Verständnis für Proteste
Der Liberale äußert auch Verständnis für Demonstrationen und Proteste gegen die staatliche Corona-Politik:
"Nur weil jemand gegen Corona-Maßnahmen auf die Straße geht, macht ihn das noch nicht zu einem Radikalen. Es muss möglich sein, dass ein Teil der Bevölkerung Unmut bekundet, auch laut und deutlich."
Die Debatten müssten so geführt werden, dass die widerstreitenden Lager noch miteinander sprechen könnten. Jedoch würde sich ein kleiner Teil der Bevölkerung immer weiter radikalisieren, Morddrohungen aussprechen und Feindeslisten anlegen:
"Das hat nichts mehr mit Meinungsfreiheit zu tun. Im Gegenteil: Hier sollen andere Meinungen mundtot gemacht werden. Das sind Straftaten, und dagegen muss vorgegangen werden."
Corona-Notstand nur eine Vorstufe?
Die Sorge, dass Staat und Politik aus dem "Krisenbekämpfungs-Notstand gar nicht wieder herauskommen", kann Buschmann "gut nachvollziehen". Das Notwendige müsse getan werden, allerdings dürfe es nicht "zu einer neuen Normalität werden".

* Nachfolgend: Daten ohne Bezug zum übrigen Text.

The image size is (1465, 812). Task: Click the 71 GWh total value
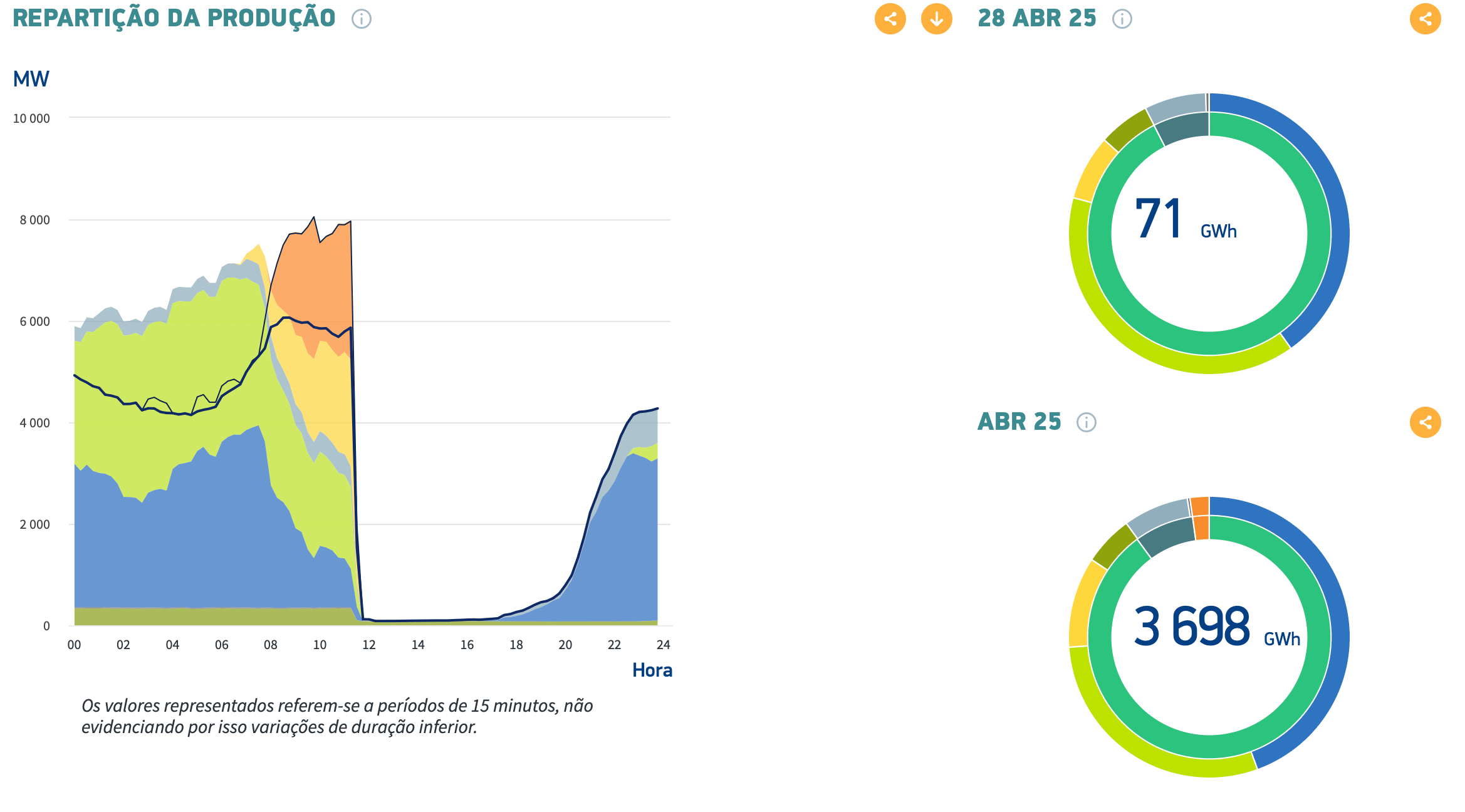[x=1186, y=219]
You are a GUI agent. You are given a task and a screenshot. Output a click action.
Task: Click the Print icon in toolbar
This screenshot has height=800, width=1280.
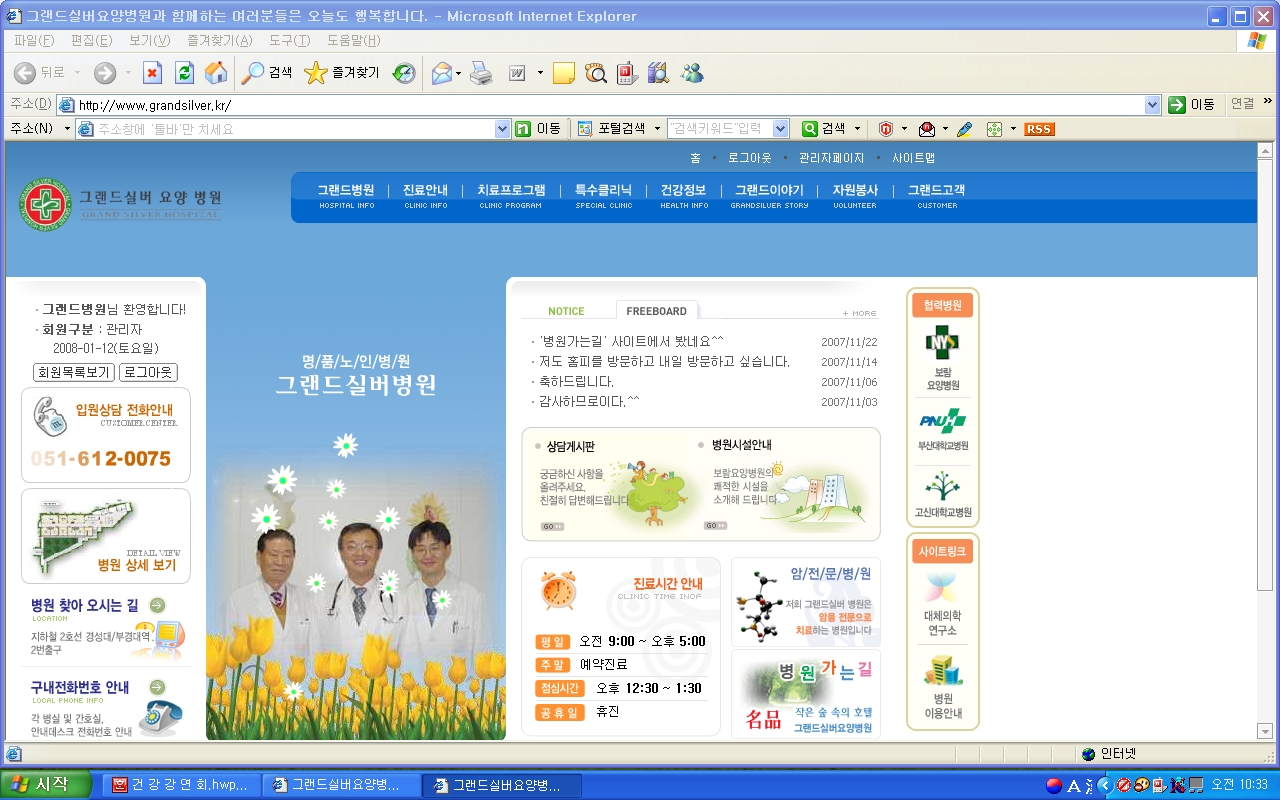481,73

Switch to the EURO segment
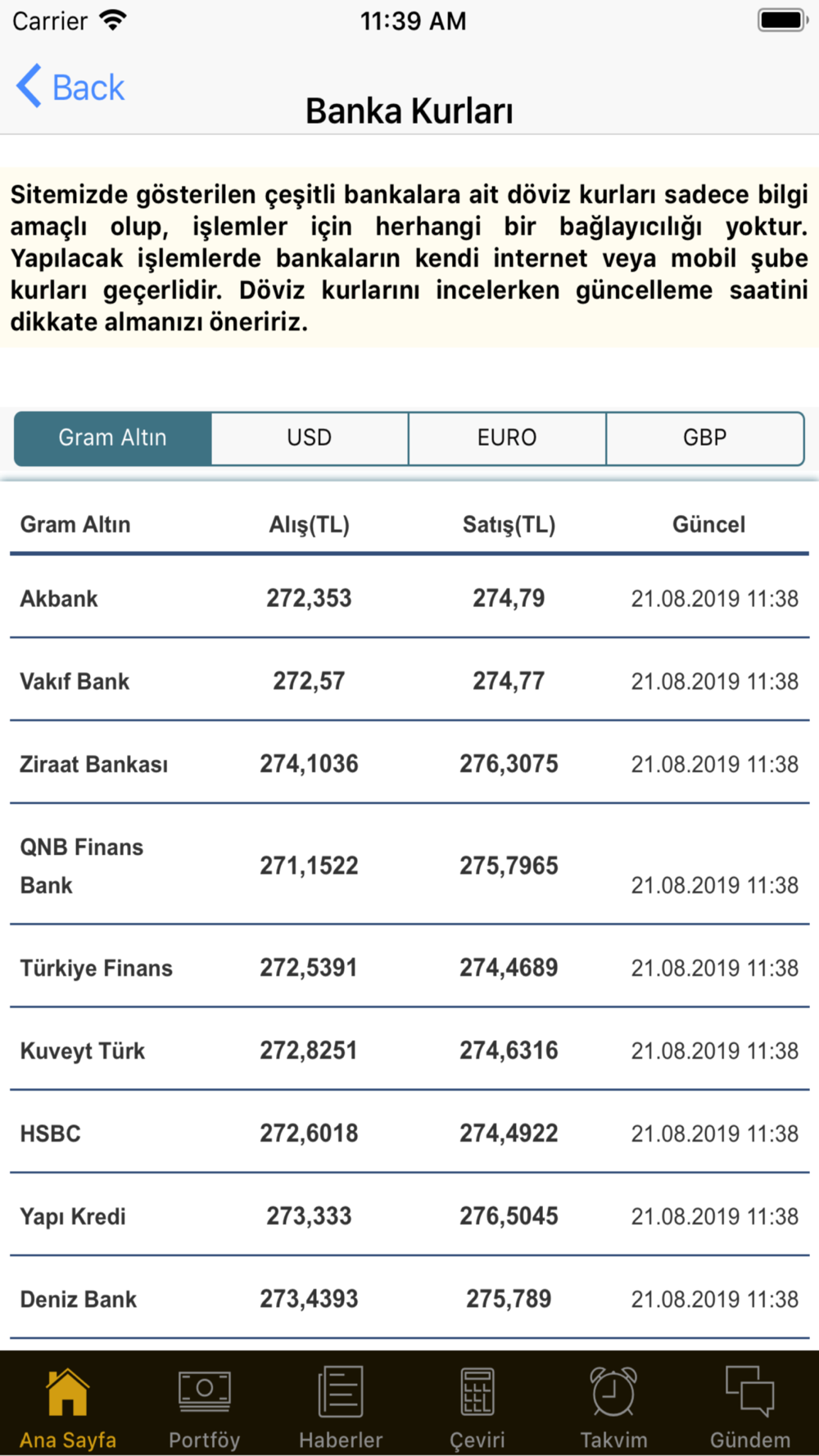pos(507,438)
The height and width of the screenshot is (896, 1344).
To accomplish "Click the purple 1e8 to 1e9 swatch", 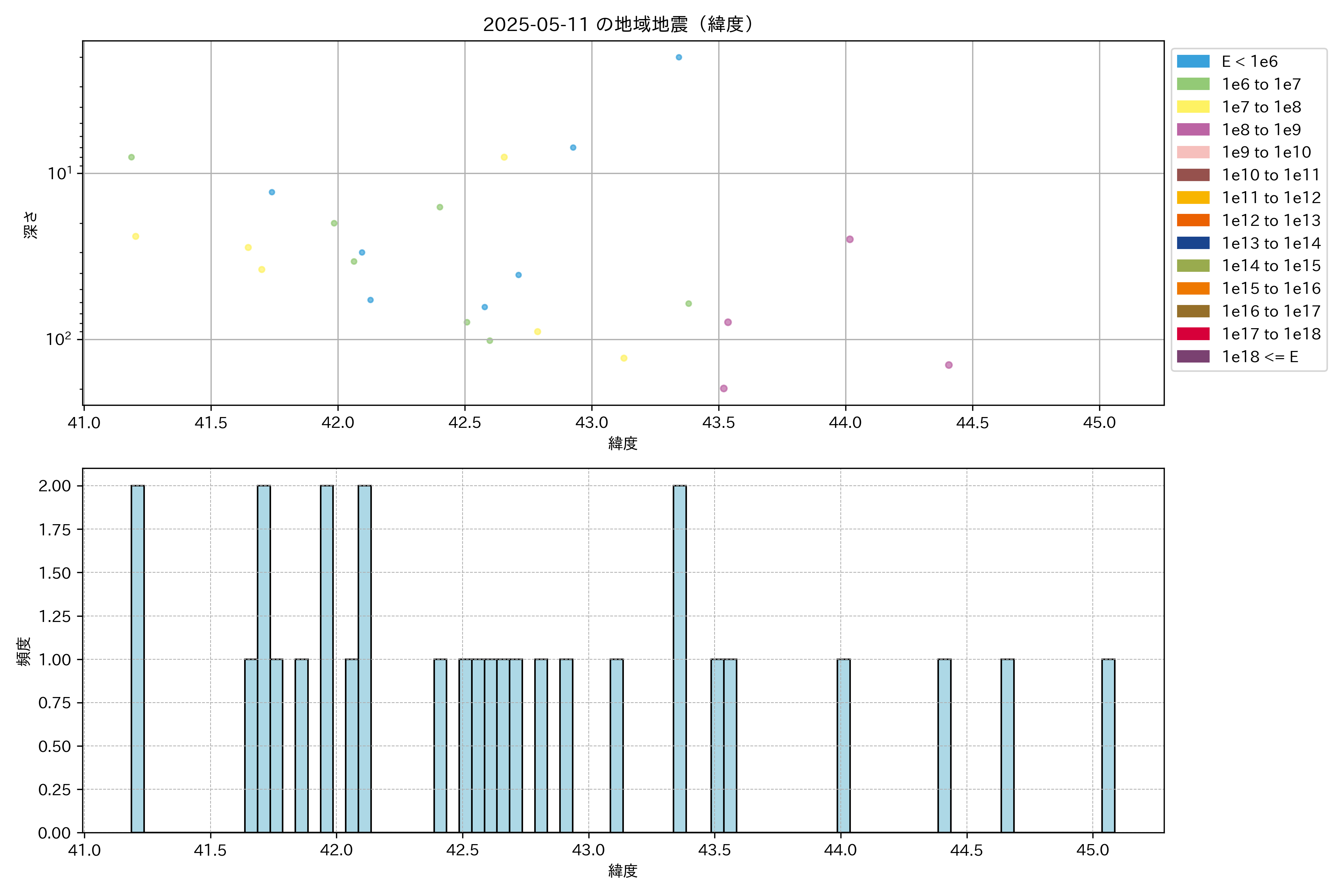I will pos(1192,130).
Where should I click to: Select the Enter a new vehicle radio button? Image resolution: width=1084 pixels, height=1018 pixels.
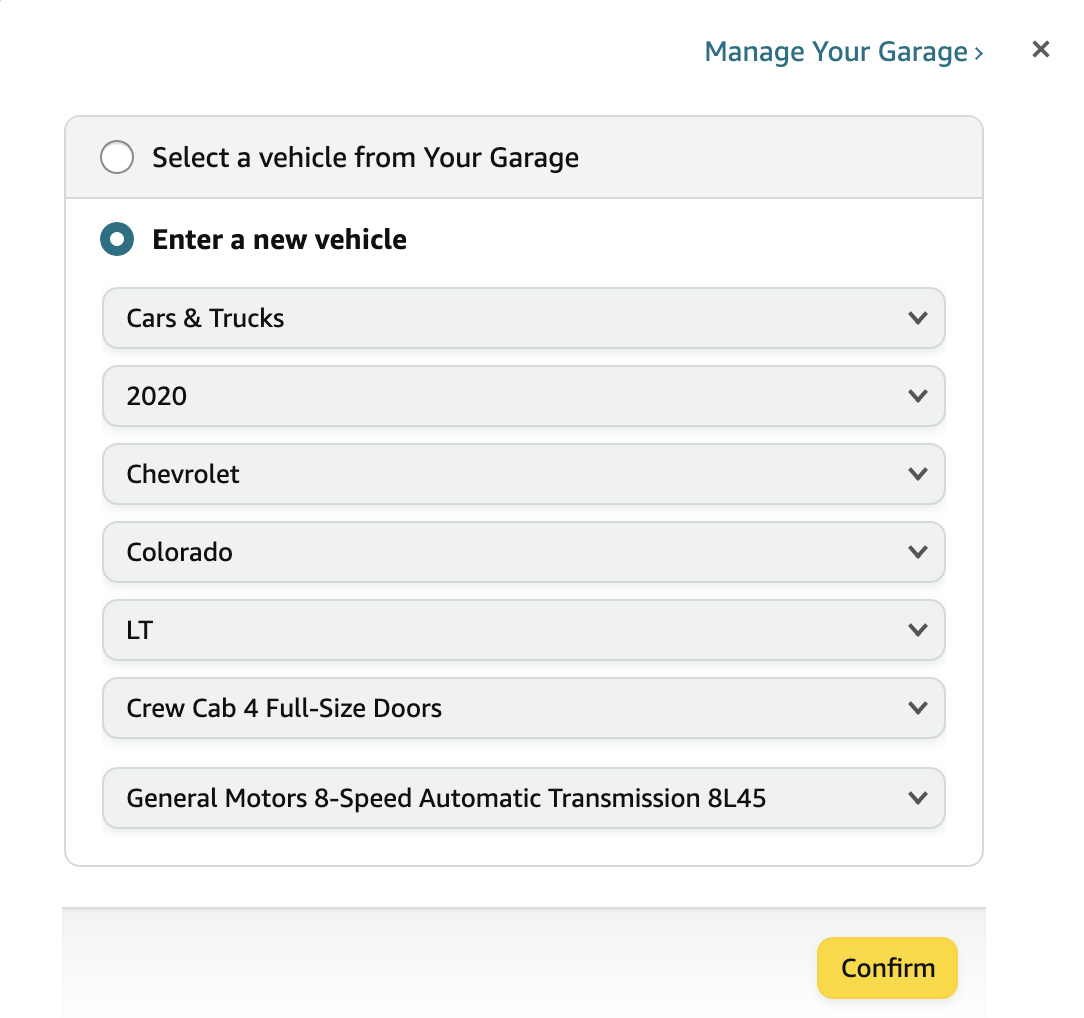(x=117, y=240)
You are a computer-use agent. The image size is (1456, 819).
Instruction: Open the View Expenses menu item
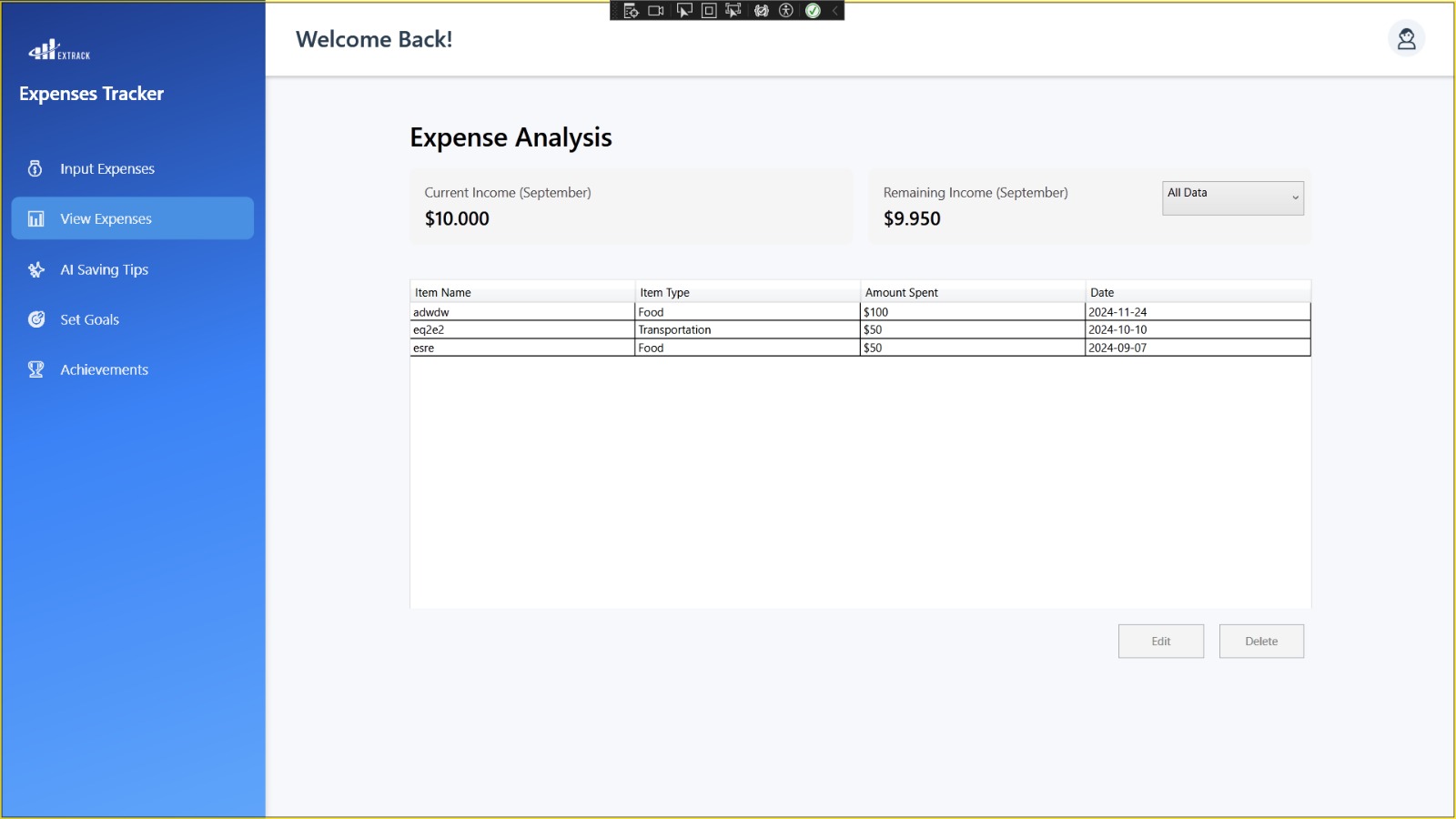132,218
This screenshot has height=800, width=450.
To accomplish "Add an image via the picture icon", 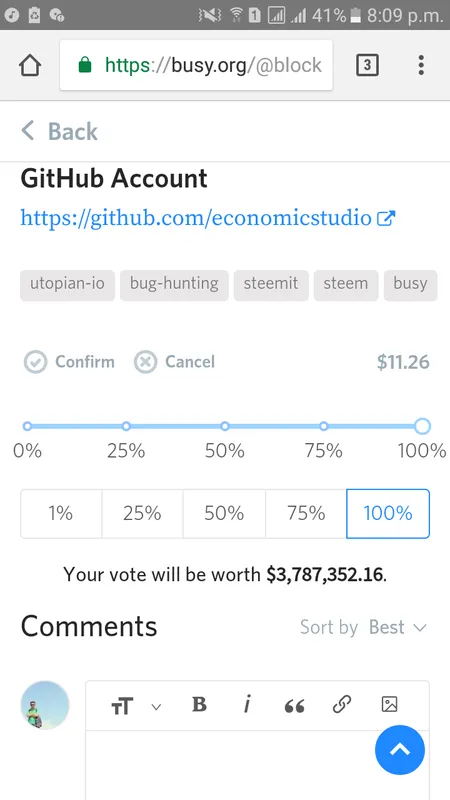I will [x=389, y=705].
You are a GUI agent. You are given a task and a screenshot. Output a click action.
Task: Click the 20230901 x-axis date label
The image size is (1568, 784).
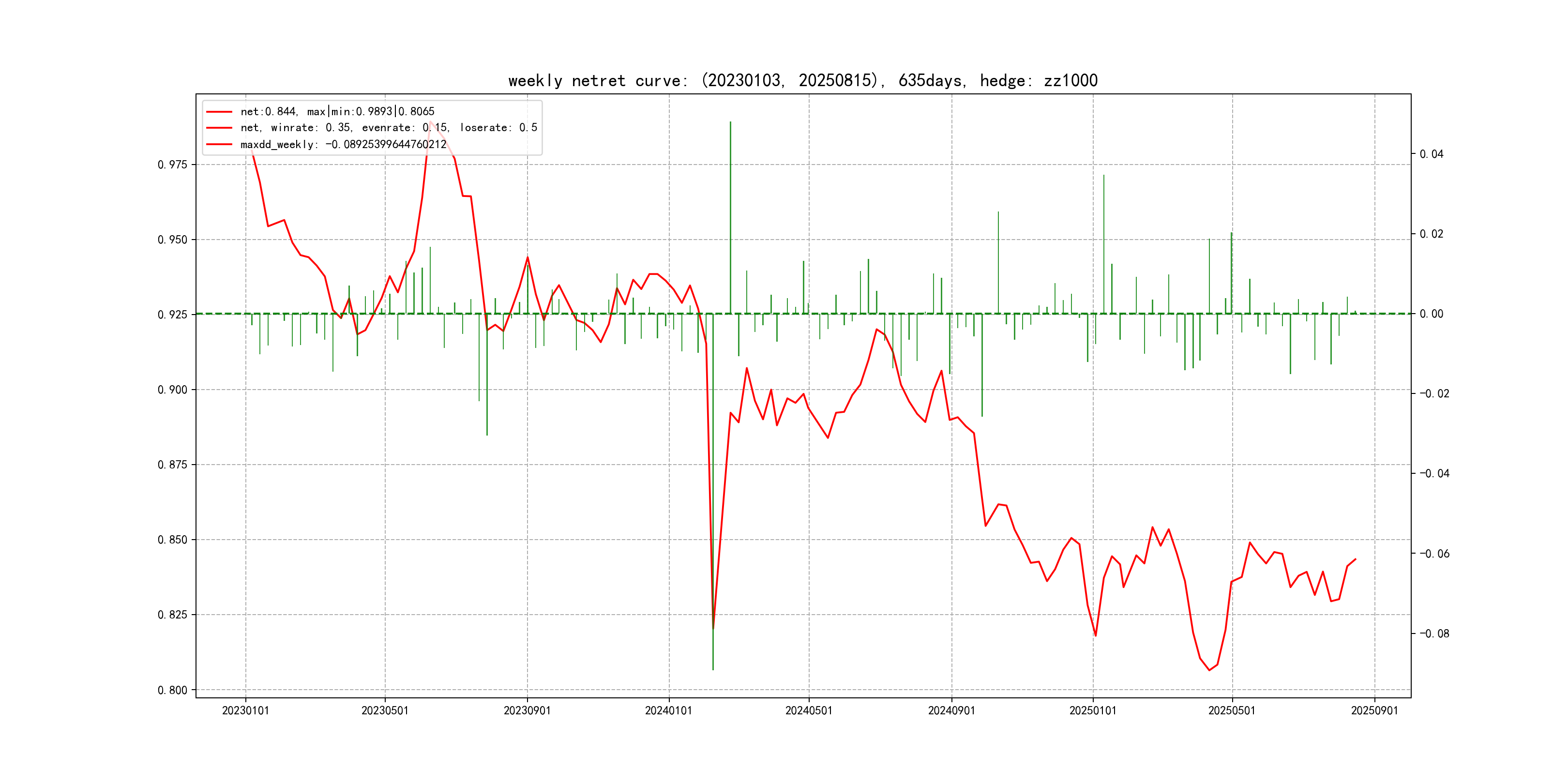coord(527,711)
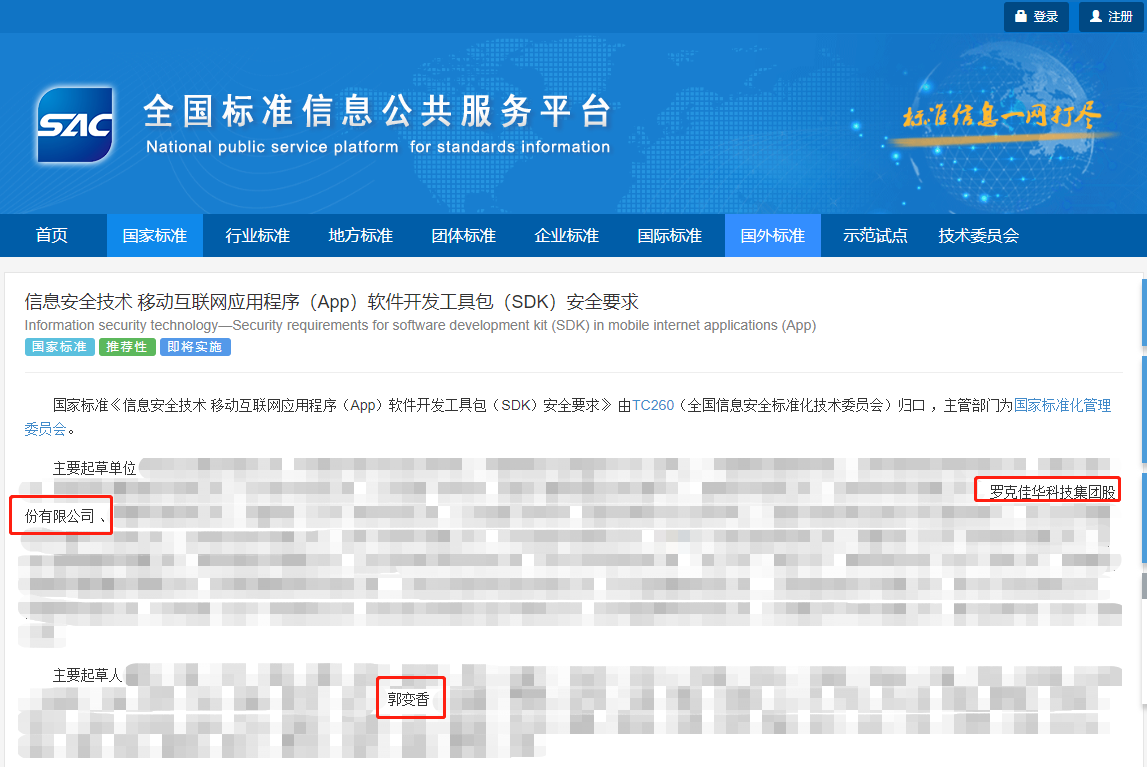Viewport: 1147px width, 767px height.
Task: Click the 即将实施 blue badge
Action: coord(194,346)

Buschmann lehnt ein "neues Zeitalter im Umgang mit Recht und Regulierung" ab. "Das wäre ein schwerer Fehler." Das dauerhafte Operieren in einem "Krisenmodus", "der das Individuum beiseiteschiebt", sei nicht statthaft.
Auf die Frage der Zeit, ob die Pandemiebekämpfung ein "Warmlaufen zur Bekämpfung des Klimawandels" sein könne, was viele befürchteten, und dass sich die "Interpretation der Freiheit" momentan ändern würde, antwortete Buschmann, dass die Begriffe Freiheit und Würde nicht "vom Individuum entkoppelt" und "auf ein Kollektiv übertragen werden" werden dürften.
Die Pandemie habe bei ihm zu der Erkenntnis geführt, dass es zwar die durch das Virus verursachte Krankheit gebe, dass aber auch der "Mangel an Freiheit" – "auf eine andere Art" – krank machen könne. Rechtsstaatliche Institutionen seien "zentral" für den "Erhalt der Freiheit". Dies hätten Entscheidungen der unabhängigen Gerichte gezeigt.